Lo ideal sería que se alcanzase una suerte de equilibrio al generar una inflación moderada, por debajo de la de nuestros socios comerciales y en la que todos los componentes tirasen sólo levemente hacia arriba, esto es, materias primas, salarios y costes de la producción.
Sin embargo, varios factores continuarán lastrando de forma decisiva cualquier perspectiva de un repunte de los precios no energéticos: el primero, hay demasiada capacidad ociosa y precariedad en el mercado laboral, lo que se traslada directamente a las expectativas: como el comprador sabe que la demanda no va a empujar al alza los precios, puede esperar a que bajen más para hacer el desembolso.

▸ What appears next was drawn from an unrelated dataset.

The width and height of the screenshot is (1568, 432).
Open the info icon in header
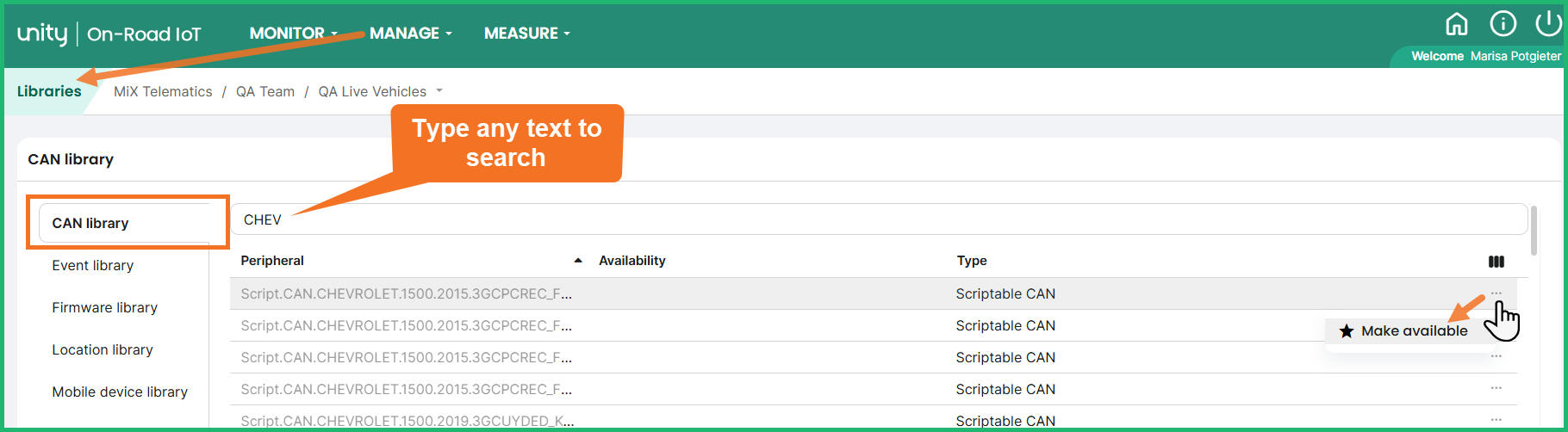point(1503,24)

El segundo, el Estado sigue gastando más allá de sus posibilidades, absorbiendo todos los recursos, impidiendo la recomposición de las rentas familiares y empresariales y, en consecuencia, posponiendo un año tras otro la recuperación de la demanda privada.
En tercer lugar, la banca retrasa un ejercicio más la reapertura del crédito, en parte porque no hay demanda solvente, en parte porque prefiere prestar al Estado, en parte porque no quiere aumentar su exposición al riesgo, sobre todo mientras no hayan acabado los exámenes del BCE.
Y por último, falta la inversión que reactive la economía. La poca que puede haber las grandes empresas la dirigen fuera, donde se ofrecen mayores rentabilidades. Incluso si algunos defienden que no hay diferencia entre la inversión de corte estatal y la privada, la pública ya se empleó en infraestructuras y presenta poco margen. Hay que fomentar la del sector privado, más rentable y por ende sostenible. Pero para ello resulta esencial que las Administraciones no se coman los ahorros del sector privado y así estos ahorros puedan financiar nuevas inversiones.
Llámese desinflación o deflación, todos estos elementos en juego presagian una inflación anémica en España y, por lo tanto, una recuperación débil, tal y como refleja la reciente desaceleración contemplada en el consumo de electricidad, de gasolina, de gasóleo, la actividad industrial o la compraventa de viviendas.